I have no doubt that Islamic Regime will sell their mothers in order to stay in power.   But what they won't do is be accountable to Iranian people.  Your post actually proves (although Turkey is also a big partner), that religion is used only as a stick to oppress and suppress Iranian peoples demand for accountability of the government.

As we have seen time and again, for instance during hostage crisis or the war, they compromised with Republicans (Bush Sr/Reagan), and even got weapons from Israel.   So they are a bunch of pragmatic mf's all right.   The only time they won't compromise, is when it comes to 

1-Human Rights

2-Power sharing

In other words, to Islamic Regime, everyone is Khodie, except Iranian people.

May we all have good dreams.


Hi Niloufar

by varjavand on

Nice to mett you too,

You are right about the weird direction sometimes the blogs take on this site; people are more fascinated by sensationalism than by any other things and who can blame them.
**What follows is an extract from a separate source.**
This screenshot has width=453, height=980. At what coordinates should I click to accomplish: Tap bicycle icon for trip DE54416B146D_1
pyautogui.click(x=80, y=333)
I am just posting this blog hoping to solicit feedback from the readers.

According to the IRI Customs Administration, when it comes to imports, the top ten importing countries to Iran are Non-Muslim with the exception of UAE. This is logical, Iran mainly imports manufactured and Hi-tech goods, you don’t expect them to be made in Afghanistan or Iraq!  However, the exports statistics are different, for exports then Iraq ,Turkey, and Afghanistan are also among top ten, this is also understandable in light of the fact that Iran’s major exports are basic food stuff and  raw materials.

Obviously, Iran’s balance of trade with poor countries Iraq, Afganistan, Pakistan, and etc.  is positive is positive. On the contrary its balance of trade with industrialized nations is negative, hugely in a few cases.

Statistics aside, what I am trying to say is that one of the dividends of economic interconnections among nations is the promotion of tolerance and avoidance of conflicts. If I expect to gain from someone, not only I will respect him/her but also I will tolerate his/her beliefs and behaviors.



Niloufar Parsi

salam varjavand khan

by Niloufar Parsi on

nice to see you back. i have been looking out for you recently especially as the quality of blogs seems to be moving in a weird direction...

however, my first reading of your latest left me wondering, as according to my info, Iran's top 2 trade partners are Iraq and UAE. Is this not correct?

taking the case of Pakistan: trade with Iran was $141 million in year 2000, $1 billion in 2010, and is planned to grow to $4 billion by 2016.

and i have not mentioned trade with Turkey and Afghanistan or the caucuses...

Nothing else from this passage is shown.